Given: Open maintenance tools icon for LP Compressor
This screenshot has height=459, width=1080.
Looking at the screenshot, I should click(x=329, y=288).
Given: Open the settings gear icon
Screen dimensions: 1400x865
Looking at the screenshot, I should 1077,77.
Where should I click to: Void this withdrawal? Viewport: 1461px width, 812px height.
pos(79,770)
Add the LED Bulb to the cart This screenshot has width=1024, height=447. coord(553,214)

...

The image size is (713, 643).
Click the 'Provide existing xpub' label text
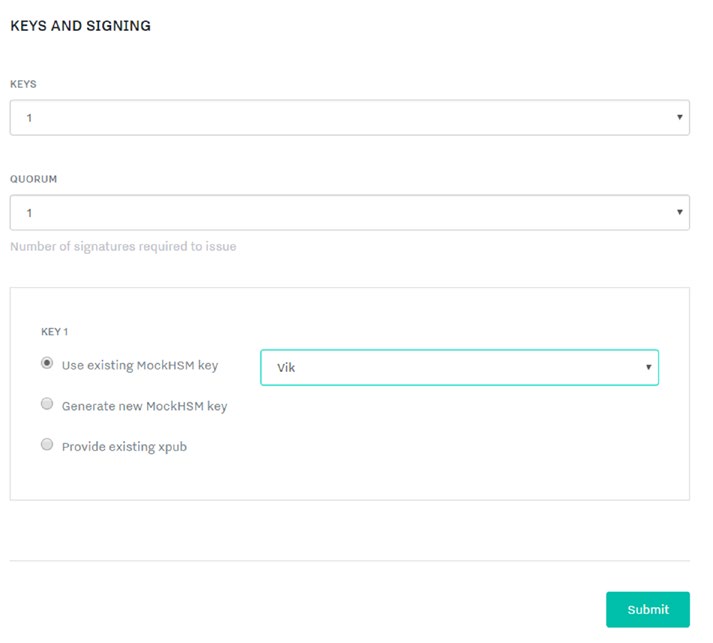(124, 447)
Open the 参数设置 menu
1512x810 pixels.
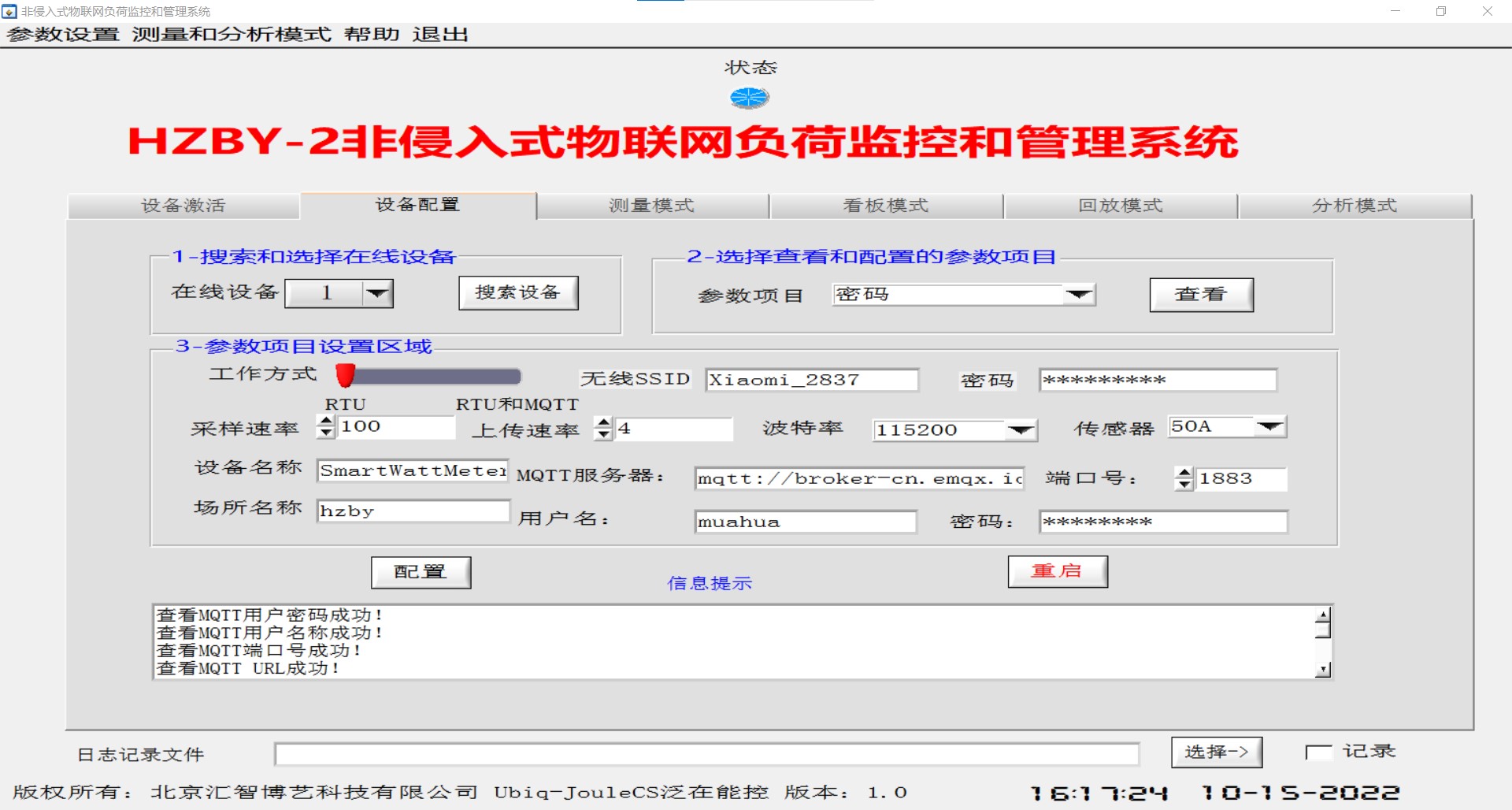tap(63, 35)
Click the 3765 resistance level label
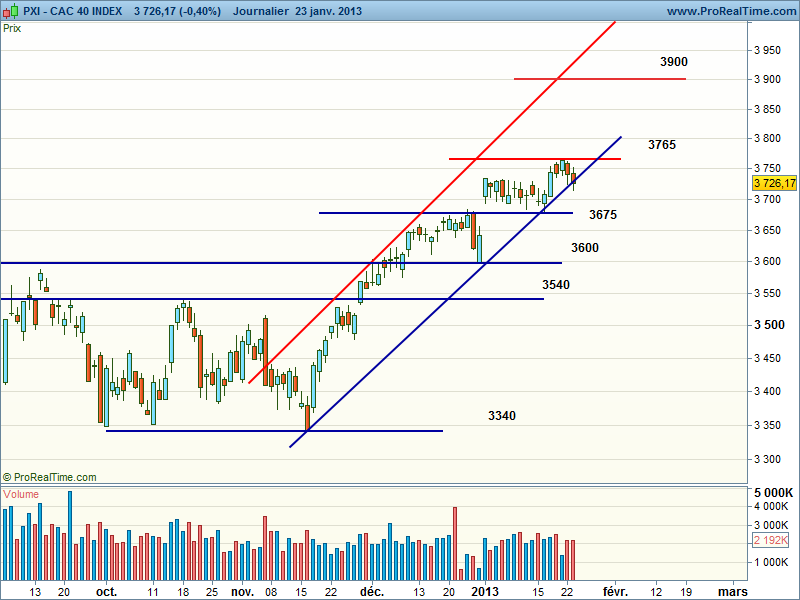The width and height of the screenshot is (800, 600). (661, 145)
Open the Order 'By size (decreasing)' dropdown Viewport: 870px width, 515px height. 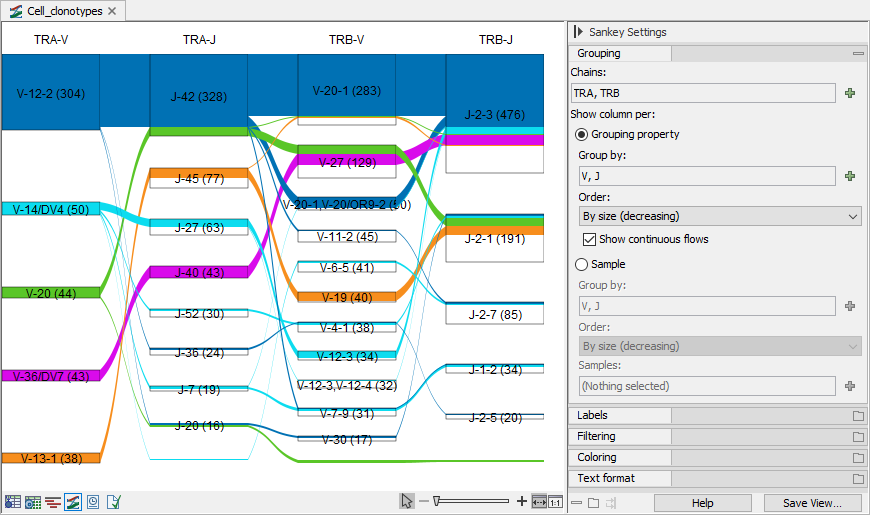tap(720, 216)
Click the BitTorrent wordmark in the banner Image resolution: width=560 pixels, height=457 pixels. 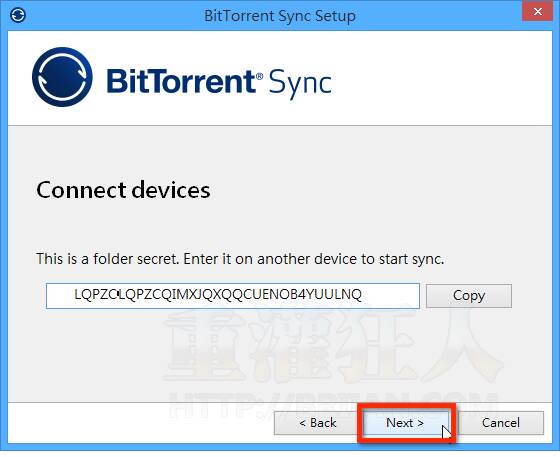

...

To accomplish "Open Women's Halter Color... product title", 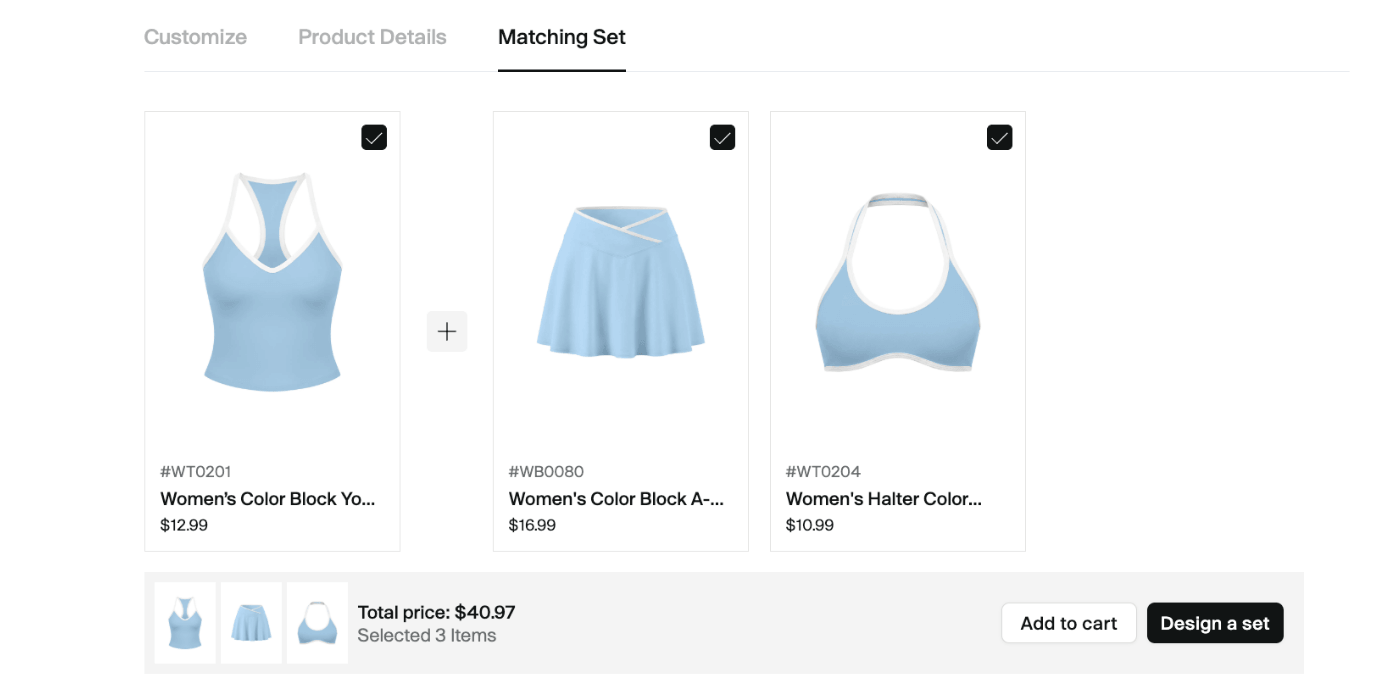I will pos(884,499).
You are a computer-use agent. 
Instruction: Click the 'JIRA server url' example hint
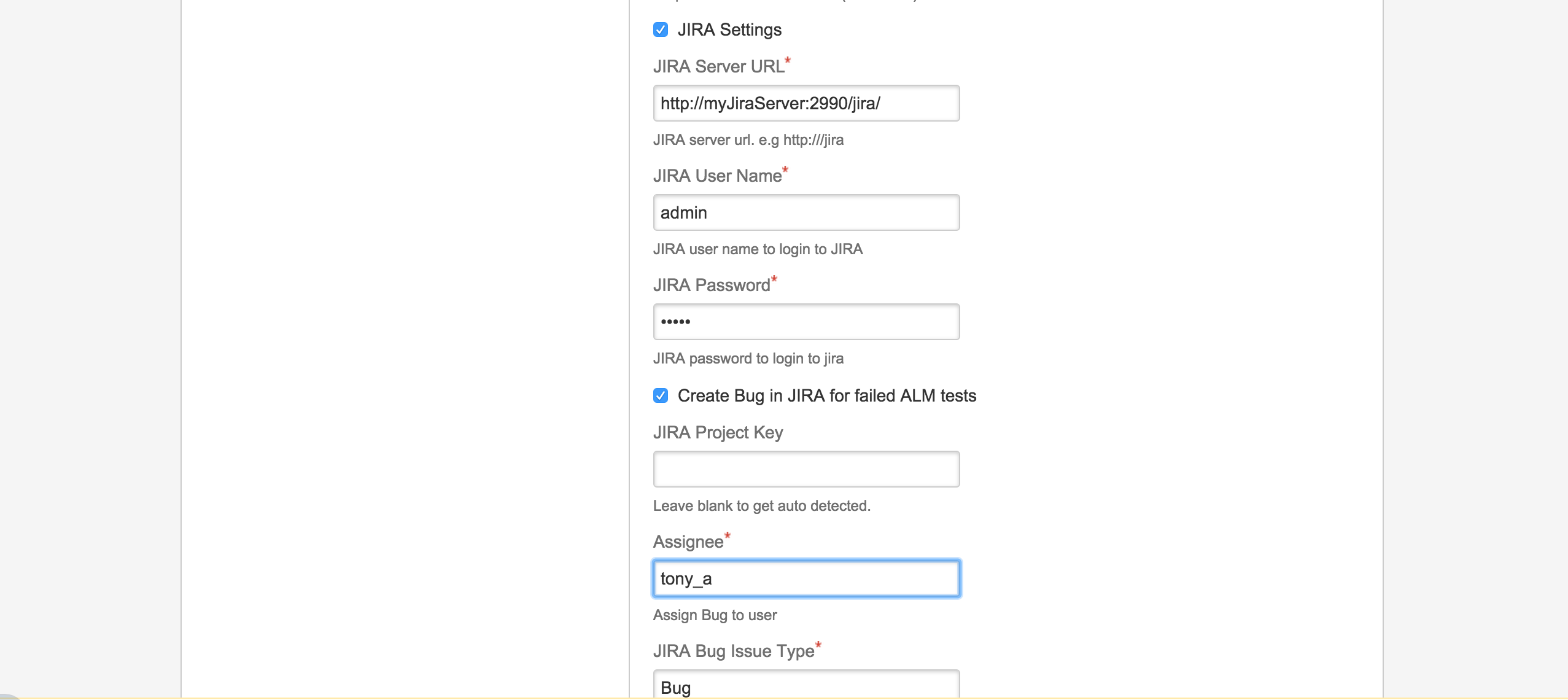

• [Exercise requirements]
In the data above, find the line that contains "Screen dimensions: 1400x865" and the line that contains "Add the LED". Repeat exactly those lines and every line between them, and only those.

• [Answer section]
Screen dimensions: 1400x865
Looking at the screenshot, I should 1077,77.
Where should I click to: Void this withdrawal? Viewport: 1461px width, 812px height.
pos(79,770)
Add the LED Bulb to the cart This screenshot has width=1024, height=447. coord(553,214)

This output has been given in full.